JAKARTA, suaramerdeka.com - Reza Ali, politikus Partai Demokrat akhirnya terpilih sebagai Ketua Umum Pertina masa bakti 2012-2016 untuk menggantikan Nova Setyanto. Dia mengalahkan dua pesaingnya, Johni Asadoma dan Solon Sihombing melalui Kongres Pertina di Hotel Twin Plaza, Jakarta, Sabtu (14/1).
Kemenangan Reza Ali sudah diprediksi sejak awal. Mantan Ketua Pengda Pertina Sulawesi Selatan itu diunggulkan atas dua calon tersebut. Dari 33 suara yang diperebutkan, Reza berhasil meraih 22 suara. Johni Asadoma membuntuti di bawahnya dengan perolehan 10 suara.
Adapun, Solon Sihombing tak mendapatkan satu pun suara. Sementara, satu suara lagi abstain. Pada pemilihan itu, Pengda Pertina Maluku Utara tidak memiliki hak suara karena masa jabatan kepengurusannya telah habis. Agar tetap dalam komposisi 33 suara, maka suara Pengda Maluku Utara diberikan kepada PP Pertina.
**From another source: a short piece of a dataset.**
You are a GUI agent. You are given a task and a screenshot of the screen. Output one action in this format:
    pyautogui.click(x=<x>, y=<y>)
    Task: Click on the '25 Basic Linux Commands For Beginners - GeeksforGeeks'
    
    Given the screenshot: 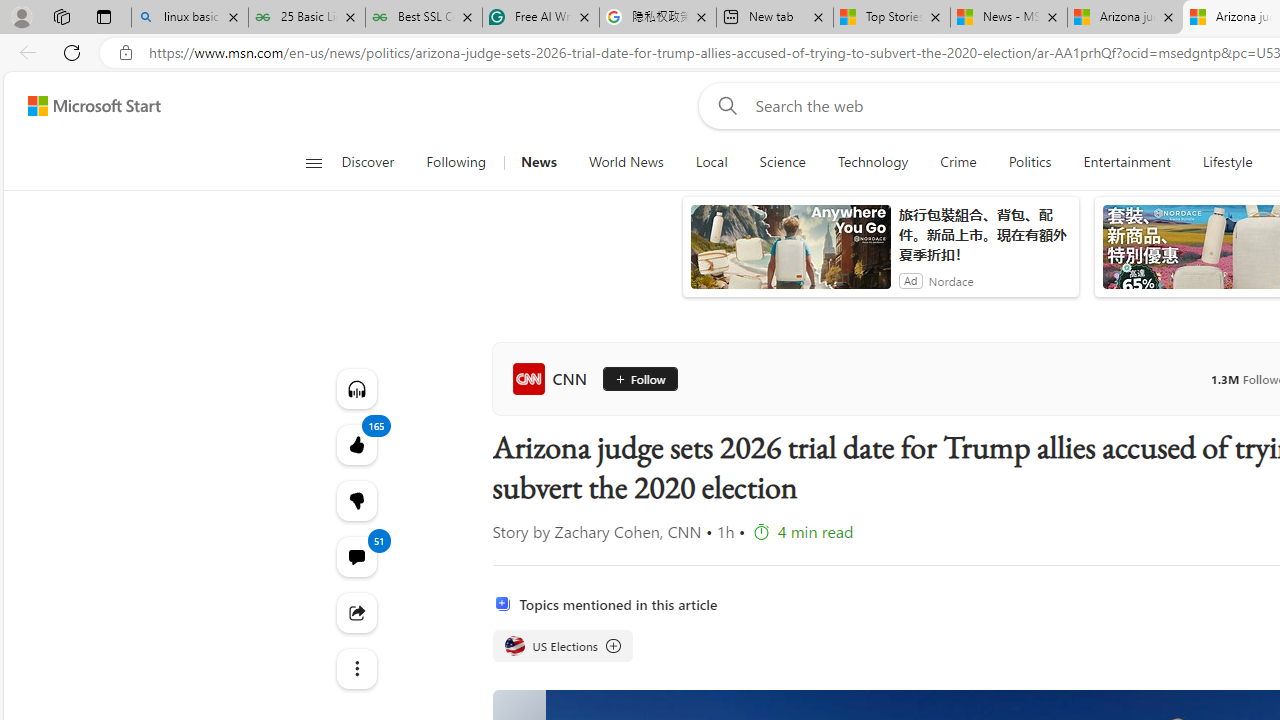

Namun, PP Pertina memilih abstain demi alasan menjaga netralitas. Sebenarnya, Ketua Komisi Tinju (KTI) Anton Sihombing juga sempat meramaikan bursa calon ketua umum. Namun, dia memutuskan mundur karena dukungan dari pengurus daerah (Pengda) kian melemah.
Yang lebih menyedihkan dirasakan Solon Sihombing. Awalnya, dia didukung maju menuju ketua umum oleh Pengda Maluku. Namun, saat pencoblosan, justru mereka mengalihkan suara ke calon lain. Sementara itu, Reza Ali saat menyampaikan visi dan
misinya menyatakan siap mengabdikan diri untuk membangun kembali kejayaan tinju amatir di negara ini.
“Dengan dukungan dari semua pihak, Insya Allah kita bisa mewujudkan keinginan untuk mengembalikan kejayaan tinju amatir Indonesia,” tegas Reza, yang diberikan waktu selama satu bulan untuk membentuk kabinet PP Pertina yang baru.